Goal:
Please return the rows below as a JSON list of strings, one string per line, leaving out any blank lines.

Information shown:
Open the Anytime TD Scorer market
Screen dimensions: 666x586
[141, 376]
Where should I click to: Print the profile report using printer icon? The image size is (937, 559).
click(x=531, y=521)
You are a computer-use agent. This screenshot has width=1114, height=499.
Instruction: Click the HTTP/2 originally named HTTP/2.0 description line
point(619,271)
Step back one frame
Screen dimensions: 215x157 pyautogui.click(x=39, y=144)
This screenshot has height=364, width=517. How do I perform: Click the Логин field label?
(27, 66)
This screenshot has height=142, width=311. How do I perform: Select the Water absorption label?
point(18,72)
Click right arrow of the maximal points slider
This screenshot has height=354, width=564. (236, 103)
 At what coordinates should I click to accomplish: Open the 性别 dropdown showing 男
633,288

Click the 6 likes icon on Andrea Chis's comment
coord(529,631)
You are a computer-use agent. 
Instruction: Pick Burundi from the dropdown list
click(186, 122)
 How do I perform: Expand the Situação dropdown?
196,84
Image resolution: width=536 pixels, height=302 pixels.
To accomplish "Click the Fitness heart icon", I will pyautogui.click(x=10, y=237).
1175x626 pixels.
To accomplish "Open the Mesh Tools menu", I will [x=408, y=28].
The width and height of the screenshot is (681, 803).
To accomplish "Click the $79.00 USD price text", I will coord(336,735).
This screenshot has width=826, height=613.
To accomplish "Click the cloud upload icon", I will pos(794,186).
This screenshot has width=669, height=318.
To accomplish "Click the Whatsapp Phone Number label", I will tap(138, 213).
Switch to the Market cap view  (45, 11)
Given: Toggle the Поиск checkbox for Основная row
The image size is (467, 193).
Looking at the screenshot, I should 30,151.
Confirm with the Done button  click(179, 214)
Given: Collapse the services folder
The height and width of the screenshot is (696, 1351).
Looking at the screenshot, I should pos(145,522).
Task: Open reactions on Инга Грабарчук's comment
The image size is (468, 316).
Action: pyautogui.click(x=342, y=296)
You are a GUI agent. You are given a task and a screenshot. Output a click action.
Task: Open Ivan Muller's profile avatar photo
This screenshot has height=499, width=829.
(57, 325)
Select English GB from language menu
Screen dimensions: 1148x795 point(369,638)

Result:
[
  "Open the Anytime TD Scorer market",
  "Screen dimensions: 666x586",
  "[141, 376]",
  "Where should I click to: Print the profile report using printer icon? The image size is (937, 559).",
  "click(x=531, y=521)",
  "You are a computer-use agent. This screenshot has width=1114, height=499.",
  "Instruction: Click the HTTP/2 originally named HTTP/2.0 description line",
  "point(619,271)",
  "Step back one frame",
  "Screen dimensions: 215x157 pyautogui.click(x=39, y=144)",
  "This screenshot has height=364, width=517. How do I perform: Click the Логин field label?",
  "(27, 66)",
  "This screenshot has height=142, width=311. How do I perform: Select the Water absorption label?",
  "point(18,72)",
  "Click right arrow of the maximal points slider",
  "This screenshot has height=354, width=564. (236, 103)",
  " At what coordinates should I click to accomplish: Open the 性别 dropdown showing 男",
  "633,288",
  "Click the 6 likes icon on Andrea Chis's comment",
  "coord(529,631)",
  "You are a computer-use agent. ",
  "Instruction: Pick Burundi from the dropdown list",
  "click(186, 122)",
  " How do I perform: Expand the Situação dropdown?",
  "196,84",
  "Image resolution: width=536 pixels, height=302 pixels.",
  "To accomplish \"Click the Fitness heart icon\", I will pyautogui.click(x=10, y=237).",
  "1175x626 pixels.",
  "To accomplish \"Open the Mesh Tools menu\", I will [x=408, y=28].",
  "The width and height of the screenshot is (681, 803).",
  "To accomplish \"Click the $79.00 USD price text\", I will coord(336,735).",
  "This screenshot has width=826, height=613.",
  "To accomplish \"Click the cloud upload icon\", I will pos(794,186).",
  "This screenshot has width=669, height=318.",
  "To accomplish \"Click the Whatsapp Phone Number label\", I will tap(138, 213).",
  "Switch to the Market cap view  (45, 11)",
  "Given: Toggle the Поиск checkbox for Основная row",
  "The image size is (467, 193).",
  "Looking at the screenshot, I should 30,151.",
  "Confirm with the Done button  click(179, 214)",
  "Given: Collapse the services folder",
  "The height and width of the screenshot is (696, 1351).",
  "Looking at the screenshot, I should pos(145,522).",
  "Task: Open reactions on Инга Грабарчук's comment",
  "The image size is (468, 316).",
  "Action: pyautogui.click(x=342, y=296)",
  "You are a GUI agent. You are given a task and a screenshot. Output a click action.",
  "Task: Open Ivan Muller's profile avatar photo",
  "This screenshot has height=499, width=829.",
  "(57, 325)",
  "Select English GB from language menu",
  "Screen dimensions: 1148x795 point(369,638)"
]